Football Manager in particular is rich with this satisfying minutiae. It’s sourced from the insights of some 1,300 talent evaluators in 51 countries, which lends it impressive scope. Many of the obscure nobodies you scout in the lower levels of Argentine soccer aren’t randomly generated—they are actual players, whom almost no one outside of Buenos Aires has ever heard of—and as you browse the staff page of your favorite club you discover facsimiles of real life technical coaches and physios. The attention to detail is immense and the amount of information that’s available to the player makes it easy to lose several afternoons playing it, scanning the globe for a left winger with precisely the traits that suit the counterattacking system you want to institute. You can build your own little footy Marwencol, out of versions of players and coaches that don’t really exist, but look a lot like people who do. 

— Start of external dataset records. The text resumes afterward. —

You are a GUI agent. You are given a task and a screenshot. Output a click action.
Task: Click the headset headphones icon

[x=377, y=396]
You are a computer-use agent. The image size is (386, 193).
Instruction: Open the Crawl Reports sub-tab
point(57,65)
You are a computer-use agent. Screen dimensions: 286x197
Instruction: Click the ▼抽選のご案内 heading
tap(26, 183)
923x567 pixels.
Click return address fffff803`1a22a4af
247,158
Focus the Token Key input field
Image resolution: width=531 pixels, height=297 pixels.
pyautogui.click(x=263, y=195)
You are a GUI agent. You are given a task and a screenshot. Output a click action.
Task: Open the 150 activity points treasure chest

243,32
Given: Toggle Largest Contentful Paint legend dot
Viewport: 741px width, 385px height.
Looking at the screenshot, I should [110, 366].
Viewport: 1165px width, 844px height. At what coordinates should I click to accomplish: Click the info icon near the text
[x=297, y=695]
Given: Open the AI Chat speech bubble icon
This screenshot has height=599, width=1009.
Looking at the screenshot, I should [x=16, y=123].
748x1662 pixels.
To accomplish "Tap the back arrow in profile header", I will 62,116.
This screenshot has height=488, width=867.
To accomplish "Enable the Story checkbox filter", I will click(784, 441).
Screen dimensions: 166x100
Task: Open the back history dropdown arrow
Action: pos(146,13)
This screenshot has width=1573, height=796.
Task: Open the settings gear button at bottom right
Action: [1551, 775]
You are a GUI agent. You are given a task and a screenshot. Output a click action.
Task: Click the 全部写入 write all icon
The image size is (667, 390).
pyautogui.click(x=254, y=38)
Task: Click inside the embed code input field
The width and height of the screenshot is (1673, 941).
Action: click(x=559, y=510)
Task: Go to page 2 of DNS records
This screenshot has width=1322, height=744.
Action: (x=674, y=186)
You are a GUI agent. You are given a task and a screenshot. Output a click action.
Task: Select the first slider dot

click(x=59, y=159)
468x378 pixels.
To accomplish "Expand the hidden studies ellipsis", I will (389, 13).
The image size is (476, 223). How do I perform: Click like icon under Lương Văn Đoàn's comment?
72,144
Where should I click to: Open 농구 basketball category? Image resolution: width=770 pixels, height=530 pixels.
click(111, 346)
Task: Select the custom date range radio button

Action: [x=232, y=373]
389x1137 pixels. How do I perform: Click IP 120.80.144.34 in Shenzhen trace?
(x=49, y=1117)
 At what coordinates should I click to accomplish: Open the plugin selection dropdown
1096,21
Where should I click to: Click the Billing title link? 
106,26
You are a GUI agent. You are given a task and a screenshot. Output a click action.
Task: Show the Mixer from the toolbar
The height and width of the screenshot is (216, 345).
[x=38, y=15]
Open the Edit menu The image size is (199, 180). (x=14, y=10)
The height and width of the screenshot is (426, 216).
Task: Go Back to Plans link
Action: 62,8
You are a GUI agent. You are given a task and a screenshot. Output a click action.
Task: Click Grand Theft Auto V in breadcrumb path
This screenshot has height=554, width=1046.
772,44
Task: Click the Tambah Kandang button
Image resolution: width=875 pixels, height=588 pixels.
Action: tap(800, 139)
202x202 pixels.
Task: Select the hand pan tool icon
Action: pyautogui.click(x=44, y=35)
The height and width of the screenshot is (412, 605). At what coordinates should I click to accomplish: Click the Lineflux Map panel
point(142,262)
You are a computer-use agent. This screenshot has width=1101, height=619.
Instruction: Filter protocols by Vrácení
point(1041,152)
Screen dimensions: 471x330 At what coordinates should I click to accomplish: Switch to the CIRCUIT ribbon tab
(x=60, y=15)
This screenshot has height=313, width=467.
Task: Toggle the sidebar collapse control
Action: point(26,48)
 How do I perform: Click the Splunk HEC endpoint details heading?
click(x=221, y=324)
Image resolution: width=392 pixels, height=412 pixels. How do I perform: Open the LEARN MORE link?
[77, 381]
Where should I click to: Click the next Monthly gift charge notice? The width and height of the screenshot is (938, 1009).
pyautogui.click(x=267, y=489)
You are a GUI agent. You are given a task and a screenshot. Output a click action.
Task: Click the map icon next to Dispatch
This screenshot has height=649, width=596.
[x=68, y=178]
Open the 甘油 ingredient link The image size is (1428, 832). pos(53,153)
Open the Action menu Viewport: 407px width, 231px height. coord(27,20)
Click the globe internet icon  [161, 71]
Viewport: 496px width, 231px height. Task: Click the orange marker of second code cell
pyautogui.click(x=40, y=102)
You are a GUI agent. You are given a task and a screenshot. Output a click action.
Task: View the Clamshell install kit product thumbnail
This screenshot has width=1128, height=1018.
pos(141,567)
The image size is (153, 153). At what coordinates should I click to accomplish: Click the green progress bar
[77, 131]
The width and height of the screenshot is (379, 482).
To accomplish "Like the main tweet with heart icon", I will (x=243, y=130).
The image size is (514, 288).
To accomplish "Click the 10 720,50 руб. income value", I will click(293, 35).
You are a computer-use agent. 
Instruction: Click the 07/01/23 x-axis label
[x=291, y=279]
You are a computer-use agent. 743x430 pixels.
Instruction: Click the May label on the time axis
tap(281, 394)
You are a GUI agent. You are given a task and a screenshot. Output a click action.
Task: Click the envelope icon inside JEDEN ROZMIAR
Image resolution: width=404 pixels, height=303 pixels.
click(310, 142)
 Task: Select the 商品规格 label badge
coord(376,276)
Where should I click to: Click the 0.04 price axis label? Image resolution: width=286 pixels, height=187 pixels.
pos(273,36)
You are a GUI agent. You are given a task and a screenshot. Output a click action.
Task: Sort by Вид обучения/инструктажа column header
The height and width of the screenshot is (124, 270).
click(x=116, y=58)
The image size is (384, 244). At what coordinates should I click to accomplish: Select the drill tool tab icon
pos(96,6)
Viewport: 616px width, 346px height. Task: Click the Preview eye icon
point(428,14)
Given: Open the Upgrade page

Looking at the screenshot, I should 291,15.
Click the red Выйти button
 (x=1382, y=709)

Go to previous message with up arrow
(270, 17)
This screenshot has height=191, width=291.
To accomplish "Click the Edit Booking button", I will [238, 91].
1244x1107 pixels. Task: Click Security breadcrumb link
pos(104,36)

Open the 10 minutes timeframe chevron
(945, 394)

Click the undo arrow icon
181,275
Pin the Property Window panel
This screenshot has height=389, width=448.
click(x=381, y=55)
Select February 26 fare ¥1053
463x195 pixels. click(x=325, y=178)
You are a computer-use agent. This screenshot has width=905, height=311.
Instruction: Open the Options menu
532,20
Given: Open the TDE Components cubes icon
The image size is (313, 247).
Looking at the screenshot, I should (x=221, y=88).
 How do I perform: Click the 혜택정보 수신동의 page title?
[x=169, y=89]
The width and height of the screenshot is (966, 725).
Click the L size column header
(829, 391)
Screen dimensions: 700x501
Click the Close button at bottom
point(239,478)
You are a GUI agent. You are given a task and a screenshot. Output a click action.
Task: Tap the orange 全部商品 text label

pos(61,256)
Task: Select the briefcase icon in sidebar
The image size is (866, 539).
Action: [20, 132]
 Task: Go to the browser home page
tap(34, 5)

It’s not a problem by itself that Football Manager (and to a lesser extent, its console cousins) present the people who enjoy them with realistic-seeming fantasies, but what is essentially fan fiction has a tendency to bleed into the corporeal realm. Fans garner opinions on teams they don’t watch and high hopes for talents who can’t vote yet. There’s an established term, “FM Legend,” for teenagers who, over the course of a playthrough, become their generation’s Neymars and Kakas. FM’s scouts actually have a pretty solid track record of identifying these types of players, but it is not a little bit ridiculous how much is expected of some Brazilian 19-year-old just because a simulation has told people that, over the next five years, he’s going to develop into a starter for Barcelona.

And all these games, no matter how sophisticated, in the end present a reductive vision of the sport itself. Because, as much as it would sometimes be convenient to be able to do so, you can’t put a number to this stuff. There is no such thing as having a 19 in vision or a 71 in finishing. These are imperfect ways—averages, generalizations—of describing players’ strengths and weaknesses, which are themselves not always consistent from match-to-match, moment-to-moment. By the same token, the 4-4-2 is not a prescription. It’s a starting point, a shape that teams generally try to keep, but in the middle of the action, the players have minds of their own, wander into peculiar spaces, and create jazzy configurations that wouldn’t make much sense on a whiteboard. 

This is a human impulse: anything that we can’t understand completely, we try to wrestle to the ground. Soccer videogames are an involving time-killer, but they are also an attempt to satisfy this impulse. We like order, we like certainty. What we also like, and what sports provide in spades, is novelty and surprise—flagrant illogic. Upsets, lousy players doing amazing things, passes that begin to unspool their genius only halfway through their trajectories.

You can jam sports into a spreadsheet, or turn it into a dumbed down version of itself which grants you way more control than any one person could ever possess. You can have a good deal of fun with this, but when you do, you’re not really engaging with its fundamental appeal. And you’re not moving through the real world. You’re interacting with its shadow, the outline sharply animate against the bright wall. You think it’s smiling, and perhaps you\\\'re right, but who can be sure? The shadow has no face.